▸ **Problem statement**
Beginning with the line that holds "Image resolution: width=432", copy each line exactly through the end of the entries, but leave the pictures out.

*** Listed records ***

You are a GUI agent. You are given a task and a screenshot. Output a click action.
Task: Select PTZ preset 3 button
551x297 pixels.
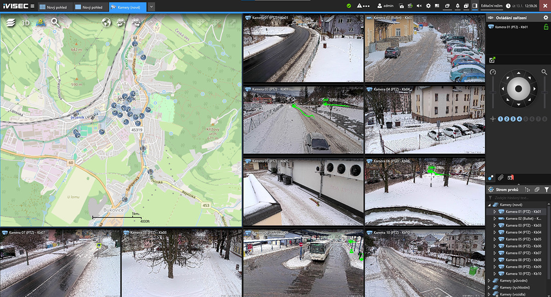513,119
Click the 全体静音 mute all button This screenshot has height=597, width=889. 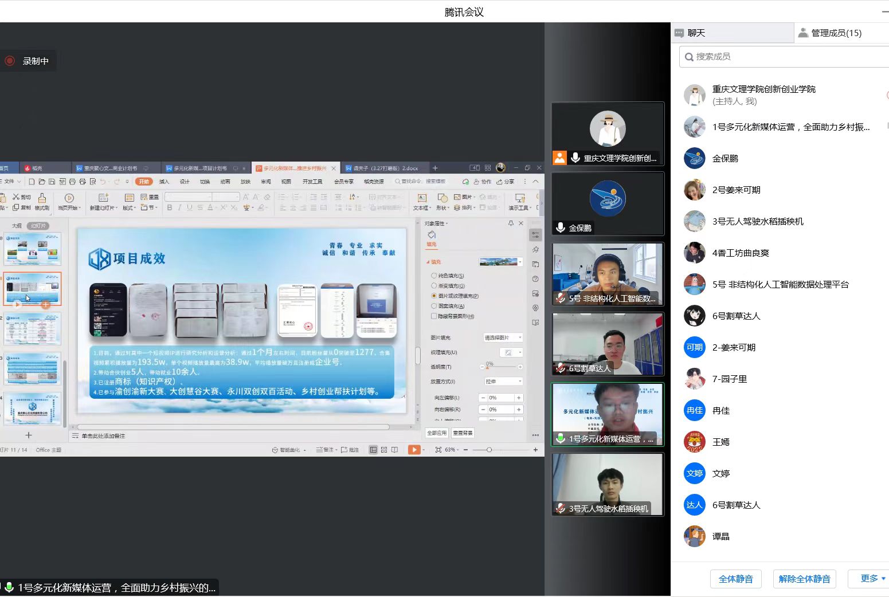[x=735, y=579]
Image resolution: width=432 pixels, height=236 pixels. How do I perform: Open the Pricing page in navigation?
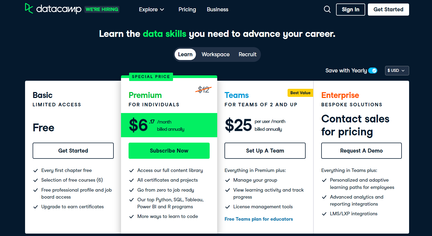187,9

*** End of Listed records ***

▸ **Answer to this problem**
Image resolution: width=432 pixels, height=236 pixels. How do I perform: Open the Pricing page in navigation?
187,9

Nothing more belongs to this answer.